[Items in a dataset]
######
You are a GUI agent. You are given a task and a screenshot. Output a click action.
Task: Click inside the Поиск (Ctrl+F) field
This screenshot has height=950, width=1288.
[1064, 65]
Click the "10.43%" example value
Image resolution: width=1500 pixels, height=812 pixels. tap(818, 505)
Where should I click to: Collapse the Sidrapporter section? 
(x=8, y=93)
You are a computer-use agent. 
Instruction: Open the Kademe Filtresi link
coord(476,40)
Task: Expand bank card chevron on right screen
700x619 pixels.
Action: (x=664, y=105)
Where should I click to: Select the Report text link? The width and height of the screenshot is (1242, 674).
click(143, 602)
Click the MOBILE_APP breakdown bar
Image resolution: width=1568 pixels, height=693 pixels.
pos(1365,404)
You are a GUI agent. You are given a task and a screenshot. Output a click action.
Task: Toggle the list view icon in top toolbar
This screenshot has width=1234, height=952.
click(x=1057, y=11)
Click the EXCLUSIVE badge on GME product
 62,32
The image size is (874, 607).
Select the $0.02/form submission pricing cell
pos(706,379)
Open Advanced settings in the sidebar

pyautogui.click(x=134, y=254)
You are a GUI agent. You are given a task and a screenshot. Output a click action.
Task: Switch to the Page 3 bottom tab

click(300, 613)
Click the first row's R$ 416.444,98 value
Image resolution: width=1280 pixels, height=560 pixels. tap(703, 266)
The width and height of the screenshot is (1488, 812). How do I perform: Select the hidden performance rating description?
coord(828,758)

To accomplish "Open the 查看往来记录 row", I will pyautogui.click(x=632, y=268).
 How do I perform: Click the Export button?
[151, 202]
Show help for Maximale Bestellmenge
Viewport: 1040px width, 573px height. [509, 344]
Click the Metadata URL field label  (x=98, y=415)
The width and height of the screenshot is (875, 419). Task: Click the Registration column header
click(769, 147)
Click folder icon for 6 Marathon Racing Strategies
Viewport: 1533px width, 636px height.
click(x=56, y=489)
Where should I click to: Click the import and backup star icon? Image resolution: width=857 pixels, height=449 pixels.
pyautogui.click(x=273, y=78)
######
- [Direction]
Show each line above that contains the word "Open", treating uppercase and lowercase letters as different.

- [Task response]
Instruction: Open the Kademe Filtresi link
Open Advanced settings in the sidebar
To accomplish "Open the 查看往来记录 row", I will pyautogui.click(x=632, y=268).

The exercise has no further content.